───── DATASET RECORDS
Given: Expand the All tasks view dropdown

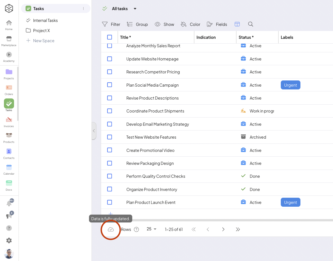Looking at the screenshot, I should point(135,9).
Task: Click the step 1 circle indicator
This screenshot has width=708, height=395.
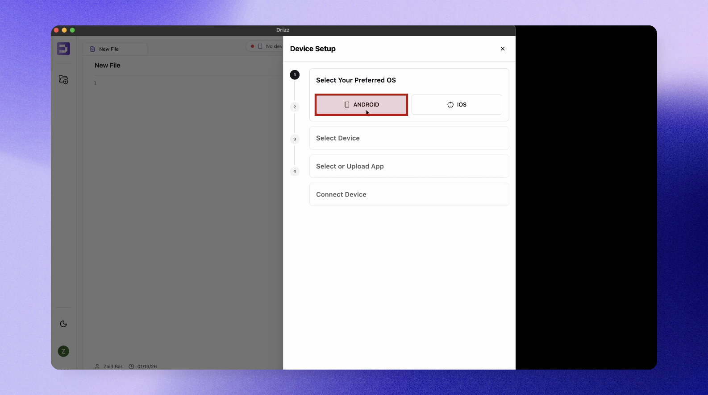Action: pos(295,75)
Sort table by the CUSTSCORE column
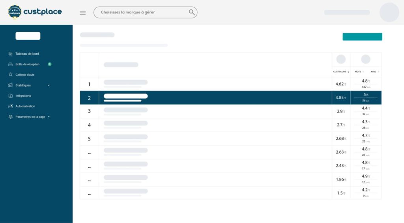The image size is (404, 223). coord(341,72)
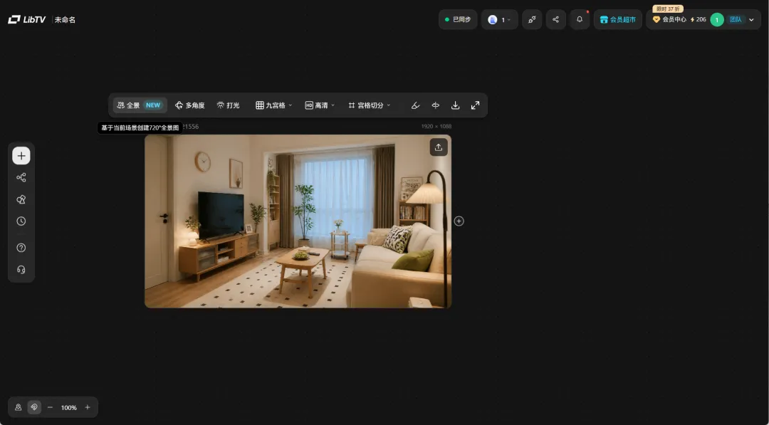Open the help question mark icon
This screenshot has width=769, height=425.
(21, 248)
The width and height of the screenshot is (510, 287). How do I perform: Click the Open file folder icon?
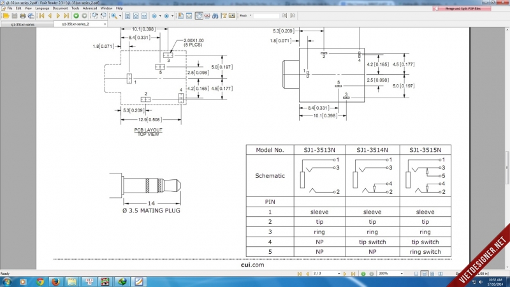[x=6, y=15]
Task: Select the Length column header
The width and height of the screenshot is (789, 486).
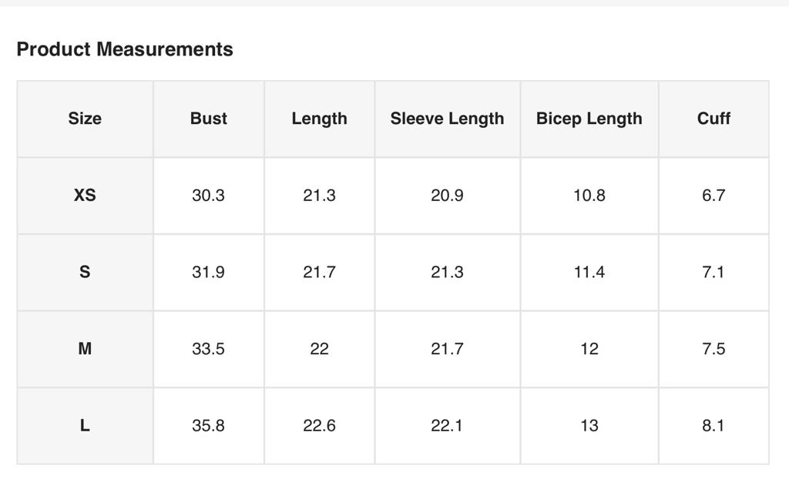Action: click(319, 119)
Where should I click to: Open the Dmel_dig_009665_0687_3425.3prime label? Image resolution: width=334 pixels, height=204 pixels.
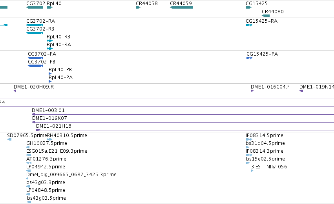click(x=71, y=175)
──────────
- [WHAT TO PRODUCE]: Set the records down again exactly, and omit any picture in them.

- [WRITTEN SOLUTION]:
Given: Expand the All tasks view dropdown

Looking at the screenshot, I should point(135,9).
Task: Click the step 1 circle indicator
This screenshot has width=708, height=395.
Action: pos(295,75)
Sort table by the CUSTSCORE column
The image size is (404, 223). coord(341,72)
Open the help question mark icon
This screenshot has width=769, height=425.
(21, 248)
The width and height of the screenshot is (510, 287). How do I perform: Click the Open file folder icon?
[x=6, y=15]
Task: Select the Length column header
The width and height of the screenshot is (789, 486).
Action: click(319, 119)
Where should I click to: Open the Dmel_dig_009665_0687_3425.3prime label? Image resolution: width=334 pixels, height=204 pixels.
click(x=71, y=175)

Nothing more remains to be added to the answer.